Me and the chairman of the United Democratic Forces Mr. Martin Dimitrov participated in the Commission meeting, which discussed another part of the Act. We were clearly informed that there was no point in discussing “old” problems from the past meeting, although the rules permit, if the Commission was WELL-INTENTIONED to approve editions, which would have been useful, but it did not happen anyway.
Bogomil and Martin Dimitrov
A journalist, who was sitting next to me at the meeting, said that what was happening resembled a market place and I couldn’t disagree. Everyone was talking, making noise, bargaining, inadequate remarks were exchanged all the time; even the chairman allowed himself to say that there was an Article, he could not understand, but he would propose it for voting. That’s classic! Also he appealed to the members not to be innovative and not to invent rules, which were not in the Directive?!?
Now the issues are about to be discussed on a plenary meeting of the Parliament that’s why we shall act again to show our arguments to everyone who wants to hear us in order to achieve the citizens‘ digital rights.

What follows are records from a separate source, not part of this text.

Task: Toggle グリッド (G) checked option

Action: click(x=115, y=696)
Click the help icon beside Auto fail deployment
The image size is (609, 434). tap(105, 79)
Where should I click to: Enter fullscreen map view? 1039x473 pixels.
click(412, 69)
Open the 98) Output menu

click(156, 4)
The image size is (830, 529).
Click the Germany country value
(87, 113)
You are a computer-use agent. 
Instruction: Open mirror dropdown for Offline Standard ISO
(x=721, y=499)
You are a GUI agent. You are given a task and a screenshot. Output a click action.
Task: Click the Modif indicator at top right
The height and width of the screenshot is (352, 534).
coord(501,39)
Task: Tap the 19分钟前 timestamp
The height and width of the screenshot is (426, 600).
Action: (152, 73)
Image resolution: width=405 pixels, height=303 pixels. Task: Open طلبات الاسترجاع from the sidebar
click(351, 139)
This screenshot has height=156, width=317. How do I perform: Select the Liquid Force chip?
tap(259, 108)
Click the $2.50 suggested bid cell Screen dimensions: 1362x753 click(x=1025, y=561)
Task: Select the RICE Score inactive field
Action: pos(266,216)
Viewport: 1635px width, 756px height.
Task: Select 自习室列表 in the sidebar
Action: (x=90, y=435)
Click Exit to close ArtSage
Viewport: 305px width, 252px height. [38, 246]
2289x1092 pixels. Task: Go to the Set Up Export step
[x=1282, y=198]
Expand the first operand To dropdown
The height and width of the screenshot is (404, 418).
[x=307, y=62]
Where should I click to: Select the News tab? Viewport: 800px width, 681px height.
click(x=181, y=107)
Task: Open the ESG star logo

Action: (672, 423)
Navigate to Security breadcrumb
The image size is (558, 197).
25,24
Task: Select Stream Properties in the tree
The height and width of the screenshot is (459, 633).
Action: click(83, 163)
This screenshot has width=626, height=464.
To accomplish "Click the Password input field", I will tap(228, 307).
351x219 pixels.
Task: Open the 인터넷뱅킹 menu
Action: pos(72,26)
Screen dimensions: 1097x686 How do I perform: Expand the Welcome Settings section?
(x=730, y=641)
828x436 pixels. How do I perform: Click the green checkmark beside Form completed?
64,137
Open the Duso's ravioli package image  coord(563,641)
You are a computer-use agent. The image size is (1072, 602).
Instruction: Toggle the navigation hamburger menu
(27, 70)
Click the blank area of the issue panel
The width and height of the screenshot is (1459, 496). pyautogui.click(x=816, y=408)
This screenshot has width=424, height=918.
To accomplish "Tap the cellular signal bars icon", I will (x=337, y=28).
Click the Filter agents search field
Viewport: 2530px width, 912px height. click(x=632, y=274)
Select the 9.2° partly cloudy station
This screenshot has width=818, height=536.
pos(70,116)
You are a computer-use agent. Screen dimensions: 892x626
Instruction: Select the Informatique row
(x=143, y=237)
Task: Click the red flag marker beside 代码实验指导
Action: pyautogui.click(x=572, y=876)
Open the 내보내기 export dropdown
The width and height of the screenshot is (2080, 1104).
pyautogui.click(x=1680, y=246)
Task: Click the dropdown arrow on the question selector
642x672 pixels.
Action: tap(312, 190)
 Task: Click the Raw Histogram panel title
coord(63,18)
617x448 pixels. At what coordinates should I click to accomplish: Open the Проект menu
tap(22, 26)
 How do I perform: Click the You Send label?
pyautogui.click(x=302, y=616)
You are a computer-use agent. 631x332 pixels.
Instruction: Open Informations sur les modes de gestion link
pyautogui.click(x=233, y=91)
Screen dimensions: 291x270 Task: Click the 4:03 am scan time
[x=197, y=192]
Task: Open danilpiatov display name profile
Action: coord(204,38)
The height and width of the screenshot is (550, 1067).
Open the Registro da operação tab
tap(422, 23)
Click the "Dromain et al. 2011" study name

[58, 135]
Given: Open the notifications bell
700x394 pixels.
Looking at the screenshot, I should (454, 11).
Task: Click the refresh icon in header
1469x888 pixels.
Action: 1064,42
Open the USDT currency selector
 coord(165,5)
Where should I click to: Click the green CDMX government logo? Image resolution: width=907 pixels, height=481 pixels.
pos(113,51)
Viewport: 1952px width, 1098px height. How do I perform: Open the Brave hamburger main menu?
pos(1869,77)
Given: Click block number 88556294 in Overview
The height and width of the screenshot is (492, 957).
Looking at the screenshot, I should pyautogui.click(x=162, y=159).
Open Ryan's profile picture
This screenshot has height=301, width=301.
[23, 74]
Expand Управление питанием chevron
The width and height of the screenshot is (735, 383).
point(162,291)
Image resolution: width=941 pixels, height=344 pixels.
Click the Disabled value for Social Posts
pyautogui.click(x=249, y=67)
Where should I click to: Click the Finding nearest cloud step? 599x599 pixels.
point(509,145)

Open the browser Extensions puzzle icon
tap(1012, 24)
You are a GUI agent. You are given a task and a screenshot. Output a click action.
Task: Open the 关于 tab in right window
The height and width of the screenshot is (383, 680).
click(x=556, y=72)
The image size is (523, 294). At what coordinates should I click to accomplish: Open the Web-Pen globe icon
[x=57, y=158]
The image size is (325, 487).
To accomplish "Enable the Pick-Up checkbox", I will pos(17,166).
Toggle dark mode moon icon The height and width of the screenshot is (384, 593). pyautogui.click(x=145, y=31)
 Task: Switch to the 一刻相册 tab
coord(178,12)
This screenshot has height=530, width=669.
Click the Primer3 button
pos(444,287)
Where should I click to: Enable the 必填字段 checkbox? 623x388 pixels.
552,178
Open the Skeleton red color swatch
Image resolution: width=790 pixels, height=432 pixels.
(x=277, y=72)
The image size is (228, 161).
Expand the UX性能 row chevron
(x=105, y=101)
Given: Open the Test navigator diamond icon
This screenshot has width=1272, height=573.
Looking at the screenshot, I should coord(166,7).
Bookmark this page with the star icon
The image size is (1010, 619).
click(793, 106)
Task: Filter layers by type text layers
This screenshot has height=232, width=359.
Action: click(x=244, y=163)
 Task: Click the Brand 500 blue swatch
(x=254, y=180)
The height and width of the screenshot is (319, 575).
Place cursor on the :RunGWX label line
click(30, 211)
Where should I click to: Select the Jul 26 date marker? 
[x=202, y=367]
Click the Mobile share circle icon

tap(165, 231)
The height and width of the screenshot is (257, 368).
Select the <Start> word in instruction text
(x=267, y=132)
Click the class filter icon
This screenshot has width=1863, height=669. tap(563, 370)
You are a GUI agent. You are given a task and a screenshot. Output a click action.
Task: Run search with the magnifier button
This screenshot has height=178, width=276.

We understand that this Directive is coming from the EU and we must implement it, but there is another way too. If we do not implement it, like Sweden did not, we will be sued (in the worst case) by the European Commission. We, Electronic Frontier clearly declared that we would bear the expenses for the trial if it happens. This is not populism, this is reality. This is the challenge which will not be accepted by the other side.